LIFE SAFETY CODE STANDARD

Tag No.: K0076

Observations revealed that the oxygen shutoff valves were not maintained accessible in accordance with NFPA 99 Standards for Health Care Facilities (1999 edition) section 4-3.1.2.3(i). This deficient practice could create an oxygen enriched atmosphere that could contribute to rapid fire growth. This could negatively patients, staff, and visitors in the event of an emergency.

Findings include:

On facility tour between 10:00 AM and 2:30 PM on 09/04/2013, it was observed that the oxygen shutoff valves that are located in the OR suite had cart, gurneys and equipment blocking the visibility and accessibility to the shutoff valves in the event of an emergency.


This deficient practice was verified by the Facilities Manager (SO).

LIFE SAFETY CODE STANDARD

Tag No.: K0130

Based on observations, the facility had combustibles to close to the main electrical distribution panel. This deficient practice is in violation of the Minnesota State Fire Code (07) 605.3 and 605.5. A working space of not less than 30 inches in width, 36 inches in depth and 78 inches in height shall be provided in front of electrical service equipment; and the use of extension cords shall not be a substitute for permanent wiring. These deficient conditions could negatively affect patients, visitors, and staff.

Findings include:

On facility tour between 10:00 AM and 2:30 PM on 09/04/2013, the following deficient conditions were found affecting the facility's use and maintenance of electrical equipment:

1. in the OR room there are multiple extension cords being used in place of permanent wiring to power surgical/medical equipment due to the lack of power outlets,

2. there is a surge protector that is plugged into another surge protector and not plugged directly into a power outlet located in the Communication room, and

3. in the OR suite the electrical panel was blocked by carts, gurneys, and other surgical equipment.



This deficient practice was verified by the Facilities Manager (SO).

LIFE SAFETY CODE STANDARD

Tag No.: K0130

Based on observations, the facility had combustibles to close to the main electrical distribution panel. This deficient practice is in violation of the Minnesota State Fire Code (07) 605.3 and 605.5. A working space of not less than 30 inches in width, 36 inches in depth and 78 inches in height shall be provided in front of electrical service equipment; and the use of extension cords shall not be a substitute for permanent wiring.
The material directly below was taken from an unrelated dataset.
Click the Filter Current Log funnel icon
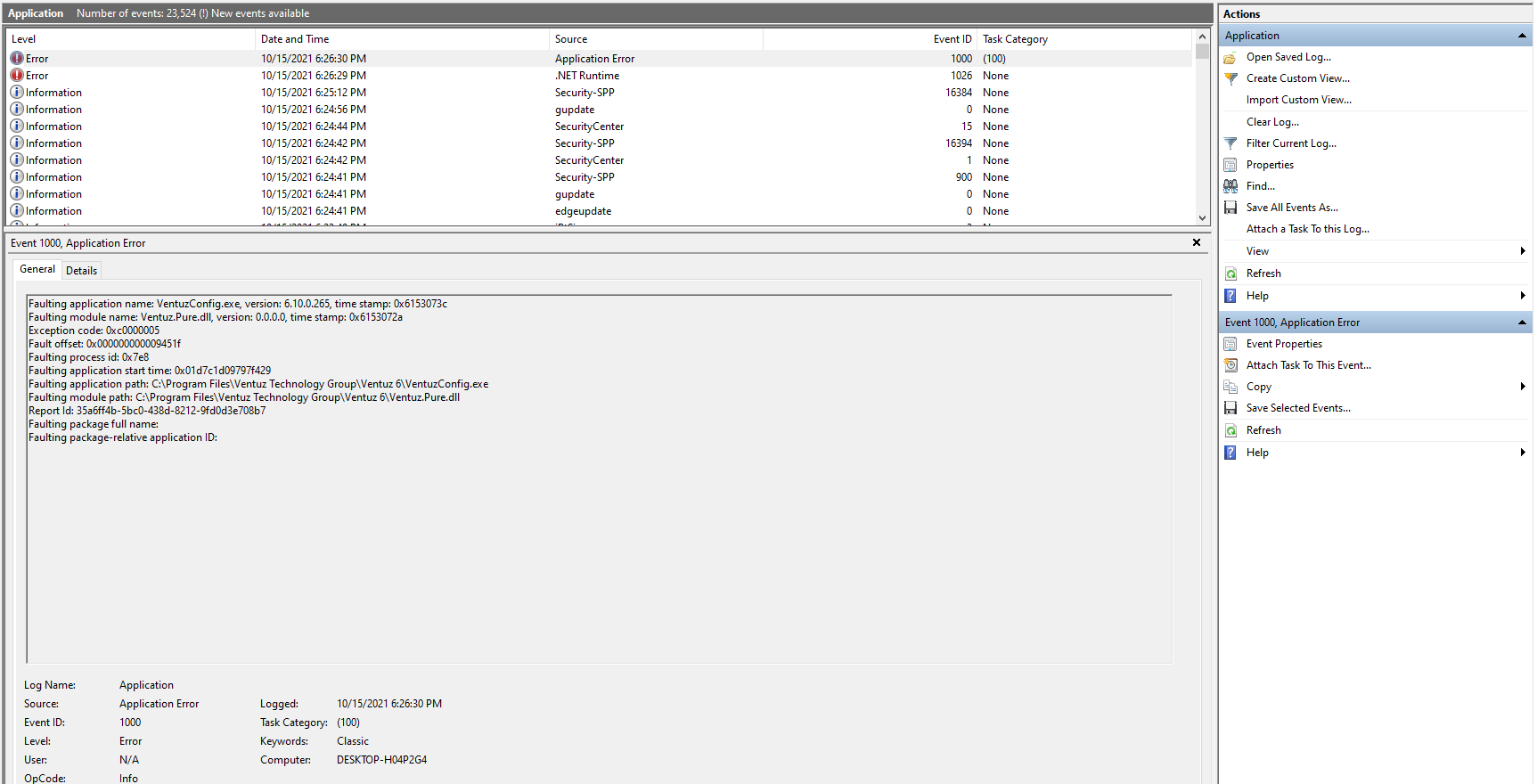The height and width of the screenshot is (784, 1537). (1230, 143)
These deficient conditions could negatively affect patients, visitors, and staff.

Findings include:

On facility tour between 10:00 AM and 2:30 PM on 09/04/2013, the following deficient conditions were found affecting the facility's use and maintenance of electrical equipment:

1. in the storage room across form patient room 110 has an extension cord being used in place of permanent wiring to power a battery charger in a metal locker due to the lack of power outlets, and

2. there is a surge protector that is plugged into another surge protector and not plugged directly into a power outlet located in the storage room across from patient room 110.


This deficient practice was verified by the Facilities Manager (SO).